Format every line of the rows below as a numbered list, skipping blank lines and leaving the pictures out.

Collection entries
■ ■ ■
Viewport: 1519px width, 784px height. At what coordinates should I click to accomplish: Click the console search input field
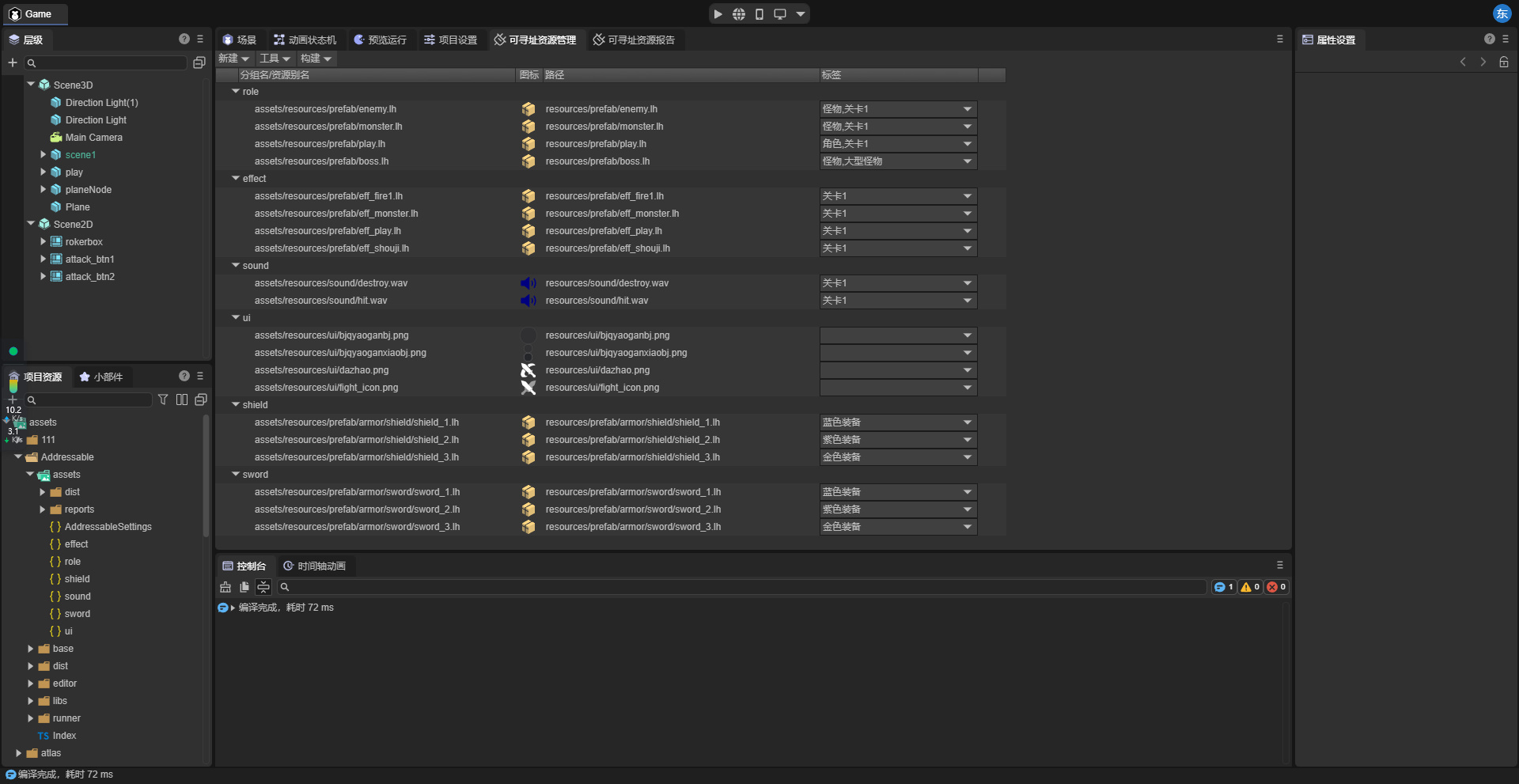click(744, 587)
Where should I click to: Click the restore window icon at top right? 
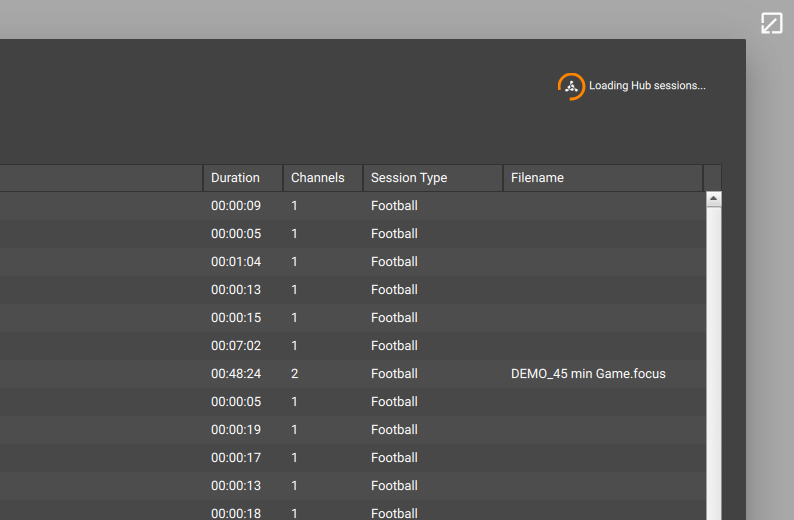tap(771, 23)
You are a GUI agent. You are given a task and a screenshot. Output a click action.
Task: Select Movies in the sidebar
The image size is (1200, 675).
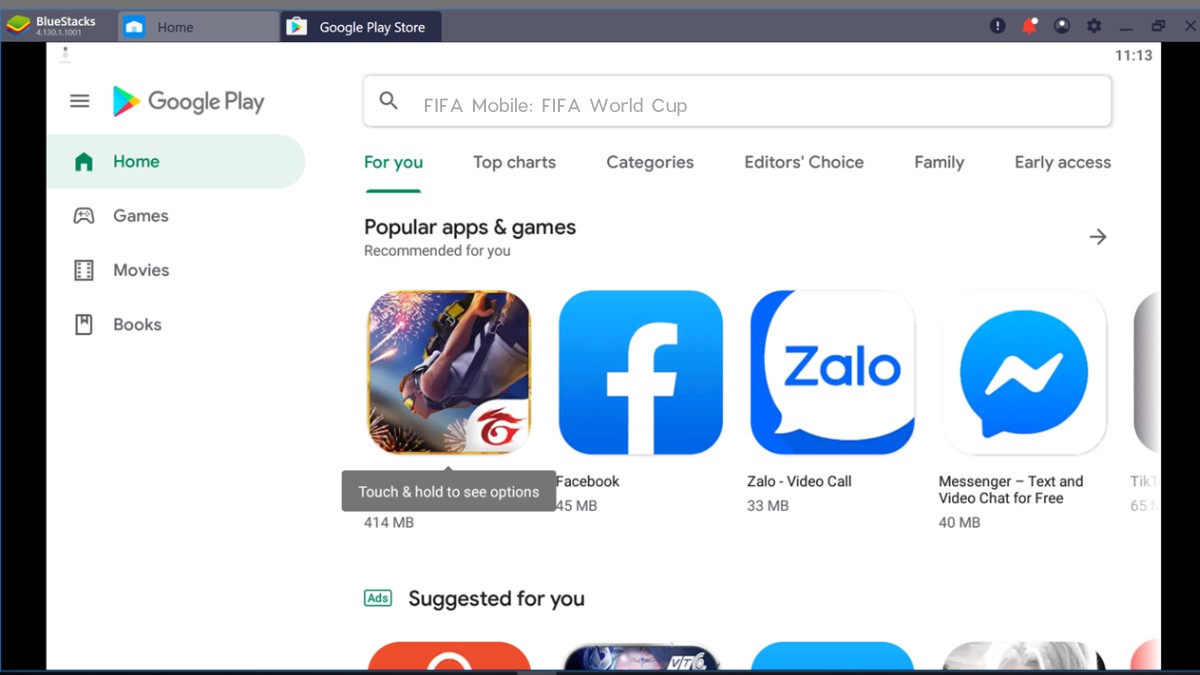[140, 270]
■ ■ ■
COMPLETED EXERCISE:
1. Viewport: 1519px width, 784px height. At what coordinates should I click to accomplish: Click the console search input field
2. click(744, 587)
3. Where should I click to: Click the restore window icon at top right? 
4. tap(771, 23)
5. You are a GUI agent. You are given a task and a screenshot. Output a click action.
6. Task: Select Movies in the sidebar
7. The image size is (1200, 675).
8. [140, 270]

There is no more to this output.